[Problem description]:
Could every line of the data be copied out once more, exactly?

[Information]:
------------
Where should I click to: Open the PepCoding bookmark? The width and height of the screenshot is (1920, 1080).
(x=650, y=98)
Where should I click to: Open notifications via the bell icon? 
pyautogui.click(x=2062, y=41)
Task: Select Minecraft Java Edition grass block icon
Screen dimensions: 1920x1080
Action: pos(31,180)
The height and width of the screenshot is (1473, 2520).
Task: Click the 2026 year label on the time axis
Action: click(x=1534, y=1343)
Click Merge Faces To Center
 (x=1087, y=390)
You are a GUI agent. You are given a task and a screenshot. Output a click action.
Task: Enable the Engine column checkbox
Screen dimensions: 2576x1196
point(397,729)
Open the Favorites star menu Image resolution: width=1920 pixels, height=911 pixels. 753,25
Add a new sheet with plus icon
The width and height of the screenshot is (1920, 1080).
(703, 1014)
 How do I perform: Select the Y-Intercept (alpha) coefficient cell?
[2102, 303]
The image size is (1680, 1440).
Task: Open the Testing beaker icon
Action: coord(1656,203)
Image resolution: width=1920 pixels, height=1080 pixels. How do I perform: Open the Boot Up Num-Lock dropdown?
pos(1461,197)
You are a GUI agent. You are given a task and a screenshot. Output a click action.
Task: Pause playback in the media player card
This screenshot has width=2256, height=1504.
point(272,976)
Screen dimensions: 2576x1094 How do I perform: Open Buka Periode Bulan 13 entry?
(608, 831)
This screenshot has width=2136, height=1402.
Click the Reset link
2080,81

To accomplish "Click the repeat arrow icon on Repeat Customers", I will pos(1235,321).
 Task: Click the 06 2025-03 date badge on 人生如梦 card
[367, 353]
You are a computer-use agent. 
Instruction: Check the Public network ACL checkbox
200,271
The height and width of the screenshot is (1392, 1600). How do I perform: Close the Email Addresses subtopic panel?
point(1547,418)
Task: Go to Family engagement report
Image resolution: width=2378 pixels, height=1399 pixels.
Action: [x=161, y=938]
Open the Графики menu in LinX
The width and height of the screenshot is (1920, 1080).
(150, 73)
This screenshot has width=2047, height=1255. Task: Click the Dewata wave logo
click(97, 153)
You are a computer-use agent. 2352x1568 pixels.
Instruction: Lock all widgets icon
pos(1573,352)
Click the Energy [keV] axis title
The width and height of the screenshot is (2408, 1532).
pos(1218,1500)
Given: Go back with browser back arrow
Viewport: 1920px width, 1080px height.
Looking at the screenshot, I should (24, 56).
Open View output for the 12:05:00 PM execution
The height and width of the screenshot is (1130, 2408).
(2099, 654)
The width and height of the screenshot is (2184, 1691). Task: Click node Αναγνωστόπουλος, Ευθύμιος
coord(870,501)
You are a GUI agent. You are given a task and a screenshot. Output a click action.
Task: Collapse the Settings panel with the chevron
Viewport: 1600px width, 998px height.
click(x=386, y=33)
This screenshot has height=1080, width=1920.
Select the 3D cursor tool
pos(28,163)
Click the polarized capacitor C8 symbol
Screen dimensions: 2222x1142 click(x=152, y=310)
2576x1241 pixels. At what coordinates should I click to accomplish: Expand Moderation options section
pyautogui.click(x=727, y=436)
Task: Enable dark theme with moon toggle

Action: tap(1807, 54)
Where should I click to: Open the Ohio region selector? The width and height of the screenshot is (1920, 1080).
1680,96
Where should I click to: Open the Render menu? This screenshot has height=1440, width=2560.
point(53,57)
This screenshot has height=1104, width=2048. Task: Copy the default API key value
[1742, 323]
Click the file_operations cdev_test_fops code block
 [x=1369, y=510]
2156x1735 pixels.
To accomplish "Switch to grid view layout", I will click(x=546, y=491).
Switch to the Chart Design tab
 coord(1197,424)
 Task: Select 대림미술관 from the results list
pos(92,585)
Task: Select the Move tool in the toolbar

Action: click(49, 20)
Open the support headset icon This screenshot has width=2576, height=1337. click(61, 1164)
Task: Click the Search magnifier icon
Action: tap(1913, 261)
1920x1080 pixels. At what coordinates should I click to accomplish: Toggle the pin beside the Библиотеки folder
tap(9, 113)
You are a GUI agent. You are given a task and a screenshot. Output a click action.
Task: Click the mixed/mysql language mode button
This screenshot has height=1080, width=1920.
------------
[Response to this exercise]:
Where should I click to: Open the PepCoding bookmark? The width and height of the screenshot is (1920, 1080).
(x=650, y=98)
Where should I click to: Open notifications via the bell icon? 
pyautogui.click(x=2062, y=41)
Task: Select Minecraft Java Edition grass block icon
Screen dimensions: 1920x1080
Action: pos(31,180)
The height and width of the screenshot is (1473, 2520).
Task: Click the 2026 year label on the time axis
Action: click(x=1534, y=1343)
Click Merge Faces To Center
 (x=1087, y=390)
You are a GUI agent. You are given a task and a screenshot. Output a click action.
Task: Enable the Engine column checkbox
Screen dimensions: 2576x1196
point(397,729)
Open the Favorites star menu Image resolution: width=1920 pixels, height=911 pixels. 753,25
Add a new sheet with plus icon
The width and height of the screenshot is (1920, 1080).
(703, 1014)
 How do I perform: Select the Y-Intercept (alpha) coefficient cell?
[2102, 303]
The image size is (1680, 1440).
Task: Open the Testing beaker icon
Action: coord(1656,203)
Image resolution: width=1920 pixels, height=1080 pixels. How do I perform: Open the Boot Up Num-Lock dropdown?
pos(1461,197)
You are a GUI agent. You are given a task and a screenshot. Output a click action.
Task: Pause playback in the media player card
This screenshot has width=2256, height=1504.
point(272,976)
Screen dimensions: 2576x1094 How do I perform: Open Buka Periode Bulan 13 entry?
(608, 831)
This screenshot has width=2136, height=1402.
Click the Reset link
2080,81

To accomplish "Click the repeat arrow icon on Repeat Customers", I will pos(1235,321).
 Task: Click the 06 2025-03 date badge on 人生如梦 card
[367, 353]
You are a computer-use agent. 
Instruction: Check the Public network ACL checkbox
200,271
The height and width of the screenshot is (1392, 1600). How do I perform: Close the Email Addresses subtopic panel?
point(1547,418)
Task: Go to Family engagement report
Image resolution: width=2378 pixels, height=1399 pixels.
Action: [x=161, y=938]
Open the Графики menu in LinX
The width and height of the screenshot is (1920, 1080).
(150, 73)
This screenshot has width=2047, height=1255. Task: Click the Dewata wave logo
click(97, 153)
You are a computer-use agent. 2352x1568 pixels.
Instruction: Lock all widgets icon
pos(1573,352)
Click the Energy [keV] axis title
The width and height of the screenshot is (2408, 1532).
pos(1218,1500)
Given: Go back with browser back arrow
Viewport: 1920px width, 1080px height.
Looking at the screenshot, I should (24, 56).
Open View output for the 12:05:00 PM execution
The height and width of the screenshot is (1130, 2408).
(2099, 654)
The width and height of the screenshot is (2184, 1691). Task: Click node Αναγνωστόπουλος, Ευθύμιος
coord(870,501)
You are a GUI agent. You are given a task and a screenshot. Output a click action.
Task: Collapse the Settings panel with the chevron
Viewport: 1600px width, 998px height.
click(x=386, y=33)
This screenshot has height=1080, width=1920.
Select the 3D cursor tool
pos(28,163)
Click the polarized capacitor C8 symbol
Screen dimensions: 2222x1142 click(x=152, y=310)
2576x1241 pixels. At what coordinates should I click to accomplish: Expand Moderation options section
pyautogui.click(x=727, y=436)
Task: Enable dark theme with moon toggle

Action: tap(1807, 54)
Where should I click to: Open the Ohio region selector? The width and height of the screenshot is (1920, 1080).
1680,96
Where should I click to: Open the Render menu? This screenshot has height=1440, width=2560.
point(53,57)
This screenshot has height=1104, width=2048. Task: Copy the default API key value
[1742, 323]
Click the file_operations cdev_test_fops code block
 [x=1369, y=510]
2156x1735 pixels.
To accomplish "Switch to grid view layout", I will click(x=546, y=491).
Switch to the Chart Design tab
 coord(1197,424)
 Task: Select 대림미술관 from the results list
pos(92,585)
Task: Select the Move tool in the toolbar

Action: click(49, 20)
Open the support headset icon This screenshot has width=2576, height=1337. click(61, 1164)
Task: Click the Search magnifier icon
Action: tap(1913, 261)
1920x1080 pixels. At what coordinates should I click to accomplish: Toggle the pin beside the Библиотеки folder
tap(9, 113)
You are a GUI agent. You are given a task and a screenshot. Output a click action.
Task: Click the mixed/mysql language mode button
This screenshot has height=1080, width=1920.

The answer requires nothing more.